### PROBLEM TO WORK ON
For each record that follows, write out an identical copy.

(Stored data)
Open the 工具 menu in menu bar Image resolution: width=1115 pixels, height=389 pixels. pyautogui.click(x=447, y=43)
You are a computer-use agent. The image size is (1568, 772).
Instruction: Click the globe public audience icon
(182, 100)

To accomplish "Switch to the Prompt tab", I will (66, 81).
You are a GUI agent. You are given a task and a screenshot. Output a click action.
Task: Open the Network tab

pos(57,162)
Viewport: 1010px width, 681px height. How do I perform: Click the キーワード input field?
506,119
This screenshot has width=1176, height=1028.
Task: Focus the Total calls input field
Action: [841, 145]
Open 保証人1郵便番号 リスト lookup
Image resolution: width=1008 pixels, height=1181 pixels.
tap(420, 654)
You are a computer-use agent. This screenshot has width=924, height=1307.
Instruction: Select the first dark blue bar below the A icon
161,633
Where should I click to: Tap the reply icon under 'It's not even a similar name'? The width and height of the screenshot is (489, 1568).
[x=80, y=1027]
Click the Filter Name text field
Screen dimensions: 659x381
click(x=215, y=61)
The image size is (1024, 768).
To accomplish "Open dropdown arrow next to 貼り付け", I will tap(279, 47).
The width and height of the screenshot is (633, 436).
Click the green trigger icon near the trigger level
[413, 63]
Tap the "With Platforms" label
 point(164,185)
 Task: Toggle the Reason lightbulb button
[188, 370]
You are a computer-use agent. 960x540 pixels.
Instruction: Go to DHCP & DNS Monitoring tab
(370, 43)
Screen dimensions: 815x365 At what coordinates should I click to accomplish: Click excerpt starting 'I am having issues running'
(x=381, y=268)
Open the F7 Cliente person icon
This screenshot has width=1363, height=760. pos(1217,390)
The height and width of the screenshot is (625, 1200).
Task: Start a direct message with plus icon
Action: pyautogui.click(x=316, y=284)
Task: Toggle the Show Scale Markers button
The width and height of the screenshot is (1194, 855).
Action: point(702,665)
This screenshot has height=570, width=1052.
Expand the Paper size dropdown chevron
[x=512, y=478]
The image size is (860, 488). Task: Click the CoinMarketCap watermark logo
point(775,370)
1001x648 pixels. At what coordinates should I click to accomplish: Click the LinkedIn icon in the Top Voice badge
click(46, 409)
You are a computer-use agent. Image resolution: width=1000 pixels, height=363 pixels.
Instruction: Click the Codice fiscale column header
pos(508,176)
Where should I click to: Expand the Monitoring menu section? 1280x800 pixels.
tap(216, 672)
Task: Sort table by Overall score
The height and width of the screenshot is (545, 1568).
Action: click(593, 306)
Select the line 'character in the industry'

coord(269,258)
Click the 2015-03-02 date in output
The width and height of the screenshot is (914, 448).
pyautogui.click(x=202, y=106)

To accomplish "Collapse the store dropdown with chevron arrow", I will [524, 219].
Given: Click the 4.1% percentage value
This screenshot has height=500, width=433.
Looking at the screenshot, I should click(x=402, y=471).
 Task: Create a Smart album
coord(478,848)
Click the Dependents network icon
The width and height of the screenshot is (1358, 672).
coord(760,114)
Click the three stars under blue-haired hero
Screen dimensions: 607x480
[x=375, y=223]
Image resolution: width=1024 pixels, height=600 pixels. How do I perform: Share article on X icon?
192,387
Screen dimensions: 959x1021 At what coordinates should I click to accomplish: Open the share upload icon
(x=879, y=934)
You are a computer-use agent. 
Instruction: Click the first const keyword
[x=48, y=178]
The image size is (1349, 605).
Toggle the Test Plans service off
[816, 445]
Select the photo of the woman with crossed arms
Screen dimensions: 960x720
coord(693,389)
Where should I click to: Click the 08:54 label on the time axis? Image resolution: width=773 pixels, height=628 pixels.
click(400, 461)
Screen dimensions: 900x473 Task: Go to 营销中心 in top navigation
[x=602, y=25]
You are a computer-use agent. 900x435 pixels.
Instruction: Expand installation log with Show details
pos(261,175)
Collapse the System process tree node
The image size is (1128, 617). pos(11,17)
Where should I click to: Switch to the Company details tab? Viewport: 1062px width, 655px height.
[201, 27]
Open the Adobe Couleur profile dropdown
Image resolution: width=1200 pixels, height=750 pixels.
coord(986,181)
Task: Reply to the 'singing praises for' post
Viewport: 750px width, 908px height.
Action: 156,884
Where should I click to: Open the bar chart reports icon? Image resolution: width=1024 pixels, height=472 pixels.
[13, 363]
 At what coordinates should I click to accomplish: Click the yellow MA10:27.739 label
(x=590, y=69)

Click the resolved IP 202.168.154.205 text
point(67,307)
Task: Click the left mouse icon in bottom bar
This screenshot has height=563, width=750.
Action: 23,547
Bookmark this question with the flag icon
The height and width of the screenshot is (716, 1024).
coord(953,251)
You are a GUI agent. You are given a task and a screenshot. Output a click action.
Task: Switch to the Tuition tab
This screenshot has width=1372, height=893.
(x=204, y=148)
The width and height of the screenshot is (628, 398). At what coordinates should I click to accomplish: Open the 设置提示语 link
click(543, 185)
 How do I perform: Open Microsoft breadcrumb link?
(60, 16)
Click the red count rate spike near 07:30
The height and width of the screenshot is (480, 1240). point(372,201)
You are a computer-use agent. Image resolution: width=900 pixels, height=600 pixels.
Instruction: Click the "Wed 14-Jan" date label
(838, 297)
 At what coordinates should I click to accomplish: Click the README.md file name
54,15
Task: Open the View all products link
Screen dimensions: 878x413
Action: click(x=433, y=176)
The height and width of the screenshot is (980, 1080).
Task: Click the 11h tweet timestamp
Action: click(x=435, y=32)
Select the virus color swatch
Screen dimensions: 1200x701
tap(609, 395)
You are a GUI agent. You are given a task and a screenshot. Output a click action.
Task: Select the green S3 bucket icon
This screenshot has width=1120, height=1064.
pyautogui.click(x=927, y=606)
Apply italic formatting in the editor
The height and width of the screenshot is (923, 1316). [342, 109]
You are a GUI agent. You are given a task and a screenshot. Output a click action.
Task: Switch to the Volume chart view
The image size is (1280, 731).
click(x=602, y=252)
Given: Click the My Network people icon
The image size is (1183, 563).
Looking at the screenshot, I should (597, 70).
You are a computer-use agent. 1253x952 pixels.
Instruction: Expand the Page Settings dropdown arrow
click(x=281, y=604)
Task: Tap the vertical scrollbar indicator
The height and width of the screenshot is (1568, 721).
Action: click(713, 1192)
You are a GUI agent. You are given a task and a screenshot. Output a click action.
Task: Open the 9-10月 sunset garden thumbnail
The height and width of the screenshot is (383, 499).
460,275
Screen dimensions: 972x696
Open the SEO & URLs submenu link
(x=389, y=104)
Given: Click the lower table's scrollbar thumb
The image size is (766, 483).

### RESULT FOR THIS EXERCISE
Open the 工具 menu in menu bar Image resolution: width=1115 pixels, height=389 pixels. pyautogui.click(x=447, y=43)
You are a computer-use agent. The image size is (1568, 772).
Instruction: Click the globe public audience icon
(182, 100)

To accomplish "Switch to the Prompt tab", I will (66, 81).
You are a GUI agent. You are given a task and a screenshot. Output a click action.
Task: Open the Network tab

pos(57,162)
Viewport: 1010px width, 681px height. How do I perform: Click the キーワード input field?
506,119
This screenshot has width=1176, height=1028.
Task: Focus the Total calls input field
Action: [841, 145]
Open 保証人1郵便番号 リスト lookup
Image resolution: width=1008 pixels, height=1181 pixels.
tap(420, 654)
You are a computer-use agent. This screenshot has width=924, height=1307.
Instruction: Select the first dark blue bar below the A icon
161,633
Where should I click to: Tap the reply icon under 'It's not even a similar name'? The width and height of the screenshot is (489, 1568).
[x=80, y=1027]
Click the Filter Name text field
Screen dimensions: 659x381
click(x=215, y=61)
The image size is (1024, 768).
To accomplish "Open dropdown arrow next to 貼り付け", I will tap(279, 47).
The width and height of the screenshot is (633, 436).
Click the green trigger icon near the trigger level
[413, 63]
Tap the "With Platforms" label
 point(164,185)
 Task: Toggle the Reason lightbulb button
[188, 370]
You are a computer-use agent. 960x540 pixels.
Instruction: Go to DHCP & DNS Monitoring tab
(370, 43)
Screen dimensions: 815x365 At what coordinates should I click to accomplish: Click excerpt starting 'I am having issues running'
(x=381, y=268)
Open the F7 Cliente person icon
This screenshot has width=1363, height=760. pos(1217,390)
The height and width of the screenshot is (625, 1200).
Task: Start a direct message with plus icon
Action: pyautogui.click(x=316, y=284)
Task: Toggle the Show Scale Markers button
The width and height of the screenshot is (1194, 855).
Action: point(702,665)
This screenshot has height=570, width=1052.
Expand the Paper size dropdown chevron
[x=512, y=478]
The image size is (860, 488). Task: Click the CoinMarketCap watermark logo
point(775,370)
1001x648 pixels. At what coordinates should I click to accomplish: Click the LinkedIn icon in the Top Voice badge
click(46, 409)
You are a computer-use agent. Image resolution: width=1000 pixels, height=363 pixels.
Instruction: Click the Codice fiscale column header
pos(508,176)
Where should I click to: Expand the Monitoring menu section? 1280x800 pixels.
tap(216, 672)
Task: Sort table by Overall score
The height and width of the screenshot is (545, 1568).
Action: click(593, 306)
Select the line 'character in the industry'

coord(269,258)
Click the 2015-03-02 date in output
The width and height of the screenshot is (914, 448).
pyautogui.click(x=202, y=106)

To accomplish "Collapse the store dropdown with chevron arrow", I will [524, 219].
Given: Click the 4.1% percentage value
This screenshot has height=500, width=433.
Looking at the screenshot, I should click(x=402, y=471).
 Task: Create a Smart album
coord(478,848)
Click the Dependents network icon
The width and height of the screenshot is (1358, 672).
coord(760,114)
Click the three stars under blue-haired hero
Screen dimensions: 607x480
[x=375, y=223]
Image resolution: width=1024 pixels, height=600 pixels. How do I perform: Share article on X icon?
192,387
Screen dimensions: 959x1021 At what coordinates should I click to accomplish: Open the share upload icon
(x=879, y=934)
You are a computer-use agent. 
Instruction: Click the first const keyword
[x=48, y=178]
The image size is (1349, 605).
Toggle the Test Plans service off
[816, 445]
Select the photo of the woman with crossed arms
Screen dimensions: 960x720
coord(693,389)
Where should I click to: Click the 08:54 label on the time axis? Image resolution: width=773 pixels, height=628 pixels.
click(400, 461)
Screen dimensions: 900x473 Task: Go to 营销中心 in top navigation
[x=602, y=25]
You are a computer-use agent. 900x435 pixels.
Instruction: Expand installation log with Show details
pos(261,175)
Collapse the System process tree node
The image size is (1128, 617). pos(11,17)
Where should I click to: Switch to the Company details tab? Viewport: 1062px width, 655px height.
[201, 27]
Open the Adobe Couleur profile dropdown
Image resolution: width=1200 pixels, height=750 pixels.
coord(986,181)
Task: Reply to the 'singing praises for' post
Viewport: 750px width, 908px height.
Action: 156,884
Where should I click to: Open the bar chart reports icon? Image resolution: width=1024 pixels, height=472 pixels.
[13, 363]
 At what coordinates should I click to accomplish: Click the yellow MA10:27.739 label
(x=590, y=69)

Click the resolved IP 202.168.154.205 text
point(67,307)
Task: Click the left mouse icon in bottom bar
This screenshot has height=563, width=750.
Action: 23,547
Bookmark this question with the flag icon
The height and width of the screenshot is (716, 1024).
coord(953,251)
You are a GUI agent. You are given a task and a screenshot. Output a click action.
Task: Switch to the Tuition tab
This screenshot has width=1372, height=893.
(x=204, y=148)
The width and height of the screenshot is (628, 398). At what coordinates should I click to accomplish: Open the 设置提示语 link
click(543, 185)
 How do I perform: Open Microsoft breadcrumb link?
(60, 16)
Click the red count rate spike near 07:30
The height and width of the screenshot is (480, 1240). point(372,201)
You are a computer-use agent. Image resolution: width=900 pixels, height=600 pixels.
Instruction: Click the "Wed 14-Jan" date label
(838, 297)
 At what coordinates should I click to accomplish: Click the README.md file name
54,15
Task: Open the View all products link
Screen dimensions: 878x413
Action: click(x=433, y=176)
The height and width of the screenshot is (980, 1080).
Task: Click the 11h tweet timestamp
Action: click(x=435, y=32)
Select the virus color swatch
Screen dimensions: 1200x701
tap(609, 395)
You are a GUI agent. You are given a task and a screenshot. Output a click action.
Task: Select the green S3 bucket icon
This screenshot has width=1120, height=1064.
pyautogui.click(x=927, y=606)
Apply italic formatting in the editor
The height and width of the screenshot is (923, 1316). [342, 109]
You are a GUI agent. You are given a task and a screenshot. Output a click action.
Task: Switch to the Volume chart view
The image size is (1280, 731).
click(x=602, y=252)
Given: Click the My Network people icon
The image size is (1183, 563).
Looking at the screenshot, I should (597, 70).
You are a computer-use agent. 1253x952 pixels.
Instruction: Expand the Page Settings dropdown arrow
click(x=281, y=604)
Task: Tap the vertical scrollbar indicator
The height and width of the screenshot is (1568, 721).
Action: click(713, 1192)
You are a GUI agent. You are given a task and a screenshot. Output a click action.
Task: Open the 9-10月 sunset garden thumbnail
The height and width of the screenshot is (383, 499).
460,275
Screen dimensions: 972x696
Open the SEO & URLs submenu link
(x=389, y=104)
Given: Click the lower table's scrollbar thumb
The image size is (766, 483).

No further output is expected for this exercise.